In today’s increasingly flexible work environment, many organizations implement and rely on cloud services like Salesforce®, Google Apps for Business™, Microsoft® Office 365™ and Box to streamline business functions, increase resource utilization and enhance corporate elasticity. Yet without proper data protection, enterprises run the risk of exposing sensitive, proprietary information.
Cloud service providers (CSPs) and their customers share responsibility for security. While cloud service providers have seen improvements in securing their platforms and offering tools to help with security, customers find it difficult to keep up with all of the responsibilities related to securing their apps. Gartner predicts that through 2020, 95 percent of cloud security failures will be the customer’s fault.
To avoid such failures, Ganesh Kirti, CTO of Palerra, has put together a list of the five most common mistakes that enterprises make and provides suggestions for keeping your cloud environment safe moving forward.
Keeping Your Cloud Environment Safe
Click through for the five most common mistakes that enterprises make, as well as suggestions for keeping cloud data safe, as identified by Ganesh Kirti, CTO of Palerra.
Weak Expiration Policies
Weak expiration policies for authenticated sessions (tokens and cookies)
End users, employees, mobile devices and third-party applications all connect to your cloud applications. Whenever a user or a client program logs into a cloud application, they receive an authenticated session from the application. In many cases, those sessions are left open after the interaction is complete. A hacker who gains access to this session has essentially found the key to take over the user’s session and assume the identity of that user. This is a very dangerous attack that compromises all of your cloud data.
To limit this exposure, you can create a strong policy to automatically end sessions for users and clients that are inactive for more than 30 minutes.
Zombie accounts: Employees who are no longer with the company but still have access
Companies use many SaaS applications to keep their critical business functions working. Typically, employees have individual accounts in each SaaS application. We often see companies continue to experience transactions in their SaaS applications from accounts of employees who left long ago. In general, these transactions originate from third-party applications that the ex-employees configured. These accounts can end up in the hands of hackers or malicious ex-employees, causing data leakage and non-compliance with internal and external regulations.
Organizations need to create and follow a process to immediately de-provision unused (zombie) user accounts.
Overly Privileged Accounts
Overly privileged accounts (users who have more privileges than they need)
In general, administrative roles allow access to highly privileged data and actions. Only a limited number of trusted people should have these roles. Granting administrative roles to non-administrative (or the wrong) users can jeopardize the security of data, creating opportunities for data leakage and compliance violations due to separation of duties (SoD) concerns.
You need to continuously monitor privileged users in your cloud applications and remove any privileges that are not required.

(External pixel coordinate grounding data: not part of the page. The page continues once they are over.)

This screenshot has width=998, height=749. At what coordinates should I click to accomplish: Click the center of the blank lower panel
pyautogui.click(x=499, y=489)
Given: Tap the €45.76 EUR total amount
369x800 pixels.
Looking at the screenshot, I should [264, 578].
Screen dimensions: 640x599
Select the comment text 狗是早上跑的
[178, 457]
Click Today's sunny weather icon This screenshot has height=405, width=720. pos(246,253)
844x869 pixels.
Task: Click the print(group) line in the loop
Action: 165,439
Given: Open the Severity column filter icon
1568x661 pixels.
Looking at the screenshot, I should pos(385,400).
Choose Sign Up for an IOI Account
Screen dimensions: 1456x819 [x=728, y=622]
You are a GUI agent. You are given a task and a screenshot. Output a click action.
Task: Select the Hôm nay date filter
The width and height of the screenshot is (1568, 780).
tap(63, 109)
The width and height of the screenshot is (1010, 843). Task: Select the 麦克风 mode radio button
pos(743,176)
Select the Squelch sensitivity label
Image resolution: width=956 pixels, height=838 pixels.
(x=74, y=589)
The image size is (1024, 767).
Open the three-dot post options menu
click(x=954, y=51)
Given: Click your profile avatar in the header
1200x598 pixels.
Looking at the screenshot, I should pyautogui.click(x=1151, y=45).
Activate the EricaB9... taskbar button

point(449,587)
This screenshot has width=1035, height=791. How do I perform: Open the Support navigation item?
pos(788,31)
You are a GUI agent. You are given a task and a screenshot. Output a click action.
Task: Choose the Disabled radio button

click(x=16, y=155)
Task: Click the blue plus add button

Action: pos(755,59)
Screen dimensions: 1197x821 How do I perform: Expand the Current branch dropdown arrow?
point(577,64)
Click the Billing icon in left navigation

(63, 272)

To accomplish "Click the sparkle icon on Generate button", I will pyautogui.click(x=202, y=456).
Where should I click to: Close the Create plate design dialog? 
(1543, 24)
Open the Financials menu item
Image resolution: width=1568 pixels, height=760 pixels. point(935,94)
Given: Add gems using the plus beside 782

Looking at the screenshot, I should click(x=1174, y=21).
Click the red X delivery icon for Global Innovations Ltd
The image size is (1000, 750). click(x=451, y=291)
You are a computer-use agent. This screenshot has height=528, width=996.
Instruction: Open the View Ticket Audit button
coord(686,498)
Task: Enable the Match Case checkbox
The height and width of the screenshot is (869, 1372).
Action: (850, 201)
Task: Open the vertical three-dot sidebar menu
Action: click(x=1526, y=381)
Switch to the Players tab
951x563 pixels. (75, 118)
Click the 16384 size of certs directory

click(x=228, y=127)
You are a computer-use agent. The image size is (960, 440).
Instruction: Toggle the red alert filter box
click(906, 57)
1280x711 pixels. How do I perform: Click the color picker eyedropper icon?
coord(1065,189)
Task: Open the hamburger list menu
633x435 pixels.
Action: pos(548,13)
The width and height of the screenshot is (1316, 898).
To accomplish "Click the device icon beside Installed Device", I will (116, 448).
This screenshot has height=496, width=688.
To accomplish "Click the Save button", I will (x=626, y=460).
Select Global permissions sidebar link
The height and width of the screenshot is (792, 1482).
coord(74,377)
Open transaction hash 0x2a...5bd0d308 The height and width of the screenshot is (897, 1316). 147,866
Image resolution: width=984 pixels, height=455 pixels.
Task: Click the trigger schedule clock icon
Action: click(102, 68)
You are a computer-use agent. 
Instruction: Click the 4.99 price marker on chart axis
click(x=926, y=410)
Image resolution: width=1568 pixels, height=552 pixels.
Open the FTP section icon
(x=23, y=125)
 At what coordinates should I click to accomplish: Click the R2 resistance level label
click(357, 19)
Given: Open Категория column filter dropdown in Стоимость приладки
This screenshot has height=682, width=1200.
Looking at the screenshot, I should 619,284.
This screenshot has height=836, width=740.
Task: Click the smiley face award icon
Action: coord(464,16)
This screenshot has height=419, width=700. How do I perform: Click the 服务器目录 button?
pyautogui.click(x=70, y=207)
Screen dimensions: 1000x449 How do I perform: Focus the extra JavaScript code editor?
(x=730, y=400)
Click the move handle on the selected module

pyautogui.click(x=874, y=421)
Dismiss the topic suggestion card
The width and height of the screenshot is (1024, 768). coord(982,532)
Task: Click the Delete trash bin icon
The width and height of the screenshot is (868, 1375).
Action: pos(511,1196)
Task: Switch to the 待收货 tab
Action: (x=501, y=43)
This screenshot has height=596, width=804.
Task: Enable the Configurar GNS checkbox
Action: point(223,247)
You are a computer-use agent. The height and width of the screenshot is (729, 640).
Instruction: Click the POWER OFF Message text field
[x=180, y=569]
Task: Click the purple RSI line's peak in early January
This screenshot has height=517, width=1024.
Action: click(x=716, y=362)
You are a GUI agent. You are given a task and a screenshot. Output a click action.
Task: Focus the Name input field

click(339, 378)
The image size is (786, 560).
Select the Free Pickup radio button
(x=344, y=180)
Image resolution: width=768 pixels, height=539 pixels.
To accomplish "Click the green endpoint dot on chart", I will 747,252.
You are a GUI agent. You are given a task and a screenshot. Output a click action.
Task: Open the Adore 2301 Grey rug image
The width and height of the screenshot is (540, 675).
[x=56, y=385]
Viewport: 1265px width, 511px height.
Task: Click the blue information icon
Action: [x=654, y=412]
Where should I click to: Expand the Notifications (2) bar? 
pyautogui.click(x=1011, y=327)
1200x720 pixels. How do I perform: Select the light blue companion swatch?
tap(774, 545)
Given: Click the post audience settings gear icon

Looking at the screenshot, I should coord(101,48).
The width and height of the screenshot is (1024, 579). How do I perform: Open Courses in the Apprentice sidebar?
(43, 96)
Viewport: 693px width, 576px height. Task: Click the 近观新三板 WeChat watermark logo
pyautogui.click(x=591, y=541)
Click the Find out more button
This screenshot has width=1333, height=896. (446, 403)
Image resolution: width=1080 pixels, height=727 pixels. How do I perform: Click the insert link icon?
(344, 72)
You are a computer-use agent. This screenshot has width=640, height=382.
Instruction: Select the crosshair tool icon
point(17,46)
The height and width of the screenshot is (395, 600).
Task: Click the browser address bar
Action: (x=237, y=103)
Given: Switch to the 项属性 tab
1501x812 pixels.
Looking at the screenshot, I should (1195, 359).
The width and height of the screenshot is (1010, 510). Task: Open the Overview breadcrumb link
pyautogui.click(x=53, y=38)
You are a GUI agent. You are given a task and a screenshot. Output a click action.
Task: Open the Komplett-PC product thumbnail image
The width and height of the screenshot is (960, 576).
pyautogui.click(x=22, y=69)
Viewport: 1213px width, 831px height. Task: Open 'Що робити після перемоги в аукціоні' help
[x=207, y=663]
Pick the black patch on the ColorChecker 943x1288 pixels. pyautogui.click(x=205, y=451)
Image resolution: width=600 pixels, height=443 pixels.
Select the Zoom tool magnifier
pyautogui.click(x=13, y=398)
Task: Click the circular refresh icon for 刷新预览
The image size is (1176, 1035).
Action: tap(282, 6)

Accidental Sharing of Sensitive Data
By monitoring the usage of documents in various clouds (Google Drive, Box, and Office 365), Palerra has found that employees frequently share corporate documents outside the organization. They also share or send documents to private (non-corporate) email accounts. Some of these documents are available for anonymous download, with no security controls in place. Data shared outside the enterprise can present various risks, including data breach.
Anomalous User Behavior Threats
Palerra has repeatedly detected suspicious user behavior patterns accessing data due to the following reasons:
- malicious user activity due to over privileges granted to them
- compromised user accounts gone undetected
- users access cloud systems with multiple email IDs
- users share account credentials with fellow employees
- routinely sharing service accounts with multiple third-party applications
Anomalous user behavior could be a sign of a data ex-filtration threat.
To mitigate these threats, organizations need to discern suspicious user behavior from normal behavior to detect earliest signs of threats, and resolve them before data ex-filtration begins. Leverage user behavior analytics (UBA) tools to analyze insider and outsider access patterns to detect abnormal user behavior.
Like other business services, you must manage and secure your cloud services using monitoring and security tools. With the right strategies, your cloud environment can be kept one step ahead of the hackers and malicious users.